Но думаю, что Стендаль с его склонностью увлекаться всем удивительным, необычайным в истории человеческих душ, тайно радовался этому опровержению.
Нечто странное
1
Когда после стихов и поэм Байрона обращаешься к его письмам, разрозненным мыслям, отрывочным записям, удивляет отношение поэта к тому, что, казалось бы, должно составлять высший смысл его жизни, — к литературе. Он никогда не говорит о ней с почтением и серьезностью, которыми отмечены подобные высказывания его великих соратников по перу. Байрон о ней пишет как о чем-то второстепенном, чему вынужден он отдавать время от времени силы ума и души, потому что они, увы, лучшего воплощения не нашли в мире, из которого уходят великие характеры и великие страсти. Он мечтал о действии…
«Действия, действия, — говорю я, — а не сочинительство, особенно в стихах!» — восклицает он на двадцать шестом году жизни, написав уже первые песни «Паломничества Чайльд Гарольда» и восточные поэмы, давшие ему мировую известность. О нем говорили и писали в европейских столицах и даже — в тот «медлительный» век! — на острове Ява (что забавляло его особенно), а он завидовал лондонскому боксеру Криббу (кто помнил бы сегодня о нем, если бы «зависть» Байрона не обессмертила его?), завидовал тому, что Крибб участвовал в морских боях. «Большой человек!» — по-детски серьезно пишет о нем Байрдн.
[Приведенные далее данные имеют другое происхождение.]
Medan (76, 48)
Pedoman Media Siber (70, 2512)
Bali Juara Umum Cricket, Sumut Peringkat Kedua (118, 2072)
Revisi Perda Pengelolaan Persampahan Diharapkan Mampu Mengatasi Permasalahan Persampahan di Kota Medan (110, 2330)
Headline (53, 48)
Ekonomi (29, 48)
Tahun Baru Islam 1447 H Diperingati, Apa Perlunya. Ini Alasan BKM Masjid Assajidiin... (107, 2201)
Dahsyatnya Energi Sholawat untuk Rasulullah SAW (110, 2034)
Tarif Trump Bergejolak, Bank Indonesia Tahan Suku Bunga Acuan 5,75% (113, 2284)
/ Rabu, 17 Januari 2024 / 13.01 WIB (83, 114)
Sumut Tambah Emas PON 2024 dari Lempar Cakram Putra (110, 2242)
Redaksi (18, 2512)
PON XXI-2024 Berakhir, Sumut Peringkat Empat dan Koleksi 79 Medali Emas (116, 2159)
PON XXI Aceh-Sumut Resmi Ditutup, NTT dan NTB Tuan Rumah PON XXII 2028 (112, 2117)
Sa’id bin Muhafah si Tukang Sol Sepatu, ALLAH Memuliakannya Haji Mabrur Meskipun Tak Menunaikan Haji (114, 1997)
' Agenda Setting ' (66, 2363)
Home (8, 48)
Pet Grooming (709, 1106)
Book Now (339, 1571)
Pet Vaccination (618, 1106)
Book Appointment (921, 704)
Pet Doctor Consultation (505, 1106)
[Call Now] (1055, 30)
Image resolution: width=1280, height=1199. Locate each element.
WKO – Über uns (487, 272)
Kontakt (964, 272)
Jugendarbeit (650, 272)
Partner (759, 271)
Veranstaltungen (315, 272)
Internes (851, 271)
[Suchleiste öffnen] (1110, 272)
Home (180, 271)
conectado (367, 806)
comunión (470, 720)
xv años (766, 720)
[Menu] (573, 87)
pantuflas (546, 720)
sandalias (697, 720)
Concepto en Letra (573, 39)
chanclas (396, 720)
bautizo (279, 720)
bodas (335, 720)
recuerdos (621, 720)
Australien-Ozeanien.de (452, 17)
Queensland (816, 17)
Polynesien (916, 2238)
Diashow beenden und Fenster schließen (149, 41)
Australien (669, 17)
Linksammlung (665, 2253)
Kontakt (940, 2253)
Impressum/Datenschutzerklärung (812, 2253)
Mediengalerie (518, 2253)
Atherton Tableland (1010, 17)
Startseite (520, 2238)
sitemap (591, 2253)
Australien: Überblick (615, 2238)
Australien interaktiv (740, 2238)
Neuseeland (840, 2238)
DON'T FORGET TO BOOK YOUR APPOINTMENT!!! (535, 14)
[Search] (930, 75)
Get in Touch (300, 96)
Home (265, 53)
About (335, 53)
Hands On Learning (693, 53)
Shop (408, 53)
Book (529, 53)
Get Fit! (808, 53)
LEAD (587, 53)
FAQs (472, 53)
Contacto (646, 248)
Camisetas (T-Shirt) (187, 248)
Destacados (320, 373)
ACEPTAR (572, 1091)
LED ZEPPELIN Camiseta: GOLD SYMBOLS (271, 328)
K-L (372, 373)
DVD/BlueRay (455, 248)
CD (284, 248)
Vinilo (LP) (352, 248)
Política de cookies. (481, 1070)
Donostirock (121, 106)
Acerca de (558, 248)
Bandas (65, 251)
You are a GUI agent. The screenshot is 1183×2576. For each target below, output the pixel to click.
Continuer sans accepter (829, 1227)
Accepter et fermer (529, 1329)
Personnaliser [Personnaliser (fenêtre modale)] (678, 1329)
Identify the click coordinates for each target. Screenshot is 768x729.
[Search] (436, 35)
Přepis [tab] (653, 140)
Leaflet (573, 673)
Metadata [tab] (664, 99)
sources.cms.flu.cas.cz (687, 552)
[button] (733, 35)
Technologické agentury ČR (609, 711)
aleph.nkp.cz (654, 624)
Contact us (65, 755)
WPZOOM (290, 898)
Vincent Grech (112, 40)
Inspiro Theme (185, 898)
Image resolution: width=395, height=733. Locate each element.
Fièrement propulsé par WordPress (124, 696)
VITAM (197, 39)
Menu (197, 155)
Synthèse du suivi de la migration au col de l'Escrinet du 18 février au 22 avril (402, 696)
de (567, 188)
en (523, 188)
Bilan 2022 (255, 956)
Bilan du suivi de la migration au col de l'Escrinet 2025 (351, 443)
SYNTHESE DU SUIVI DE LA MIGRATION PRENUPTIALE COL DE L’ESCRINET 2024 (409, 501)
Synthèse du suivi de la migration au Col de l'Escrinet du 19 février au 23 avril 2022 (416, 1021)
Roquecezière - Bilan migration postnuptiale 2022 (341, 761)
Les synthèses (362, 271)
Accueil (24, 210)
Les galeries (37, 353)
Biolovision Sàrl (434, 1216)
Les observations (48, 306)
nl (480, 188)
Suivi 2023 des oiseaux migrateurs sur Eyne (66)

Он завидовал тем, кто участвовал в морских боях, терпел кораблекрушения, открывая новые пути и земли, тем, кто отважно воевал, освобождая народы от рабства. Рядом с этими великими действиями кажется ему жалкой судьба созерцателя, жизнь «рифмача»! Он любил Сервантеса, Тассо, Данте, Эсхила, Софокла за то, что они, не довольствуясь литературой, были доблестными деятелями и воинами.
«…Я еще покажу себя — не в литературе, это пустяк», — писал он в 1817 году из Венеции в Англию, которую перед этим с разбитым сердцем покинул. И обещал: «Я совершу нечто такое, что, как сотворение мира, задаст великую загадку философам».
Что же хотел он совершить? О чем тосковала его душа? Чтобы это понять, надо рядом с жаждой титанического действия увидеть в нем и то, что, казалось бы, должно начисто этой жаждой поглощаться. Вот в лондонском обществе он тепло и любовно говорит о Шеридане, о его комедиях и речах и узнает через день, что тот заплакал, когда ему передали это. Бедный старый Шеридан заплакал от радости. И Байрон искренне гордится этим больше, чем если бы сочинил «Илиаду».
Вот, путешествуя, он видит в воздухе шесть орлов. «Последней подстреленной мною птицей был орленок… Я только ранил его и хотел спасти… Но он стал чахнуть и через несколько дней умер. С тех пор я не подымал руки ни на одну птицу — и никогда не подыму».
Вот он пишет о Данте, героической натурой которого восхищался, и отмечает как замечательную его черту «ни с чем не сравнимую нежность».
Вот он видит на дороге в Италии девяностопятилетнюю старуху, ласково беседует с ней, дает ей деньги и, когда та через день дарит ему два пучка фиалок, испытывает большое удовольствие, как кажется ему, от изящества этого подарка. Но, видно, и от того, что опять кто-то «заплакал от радости».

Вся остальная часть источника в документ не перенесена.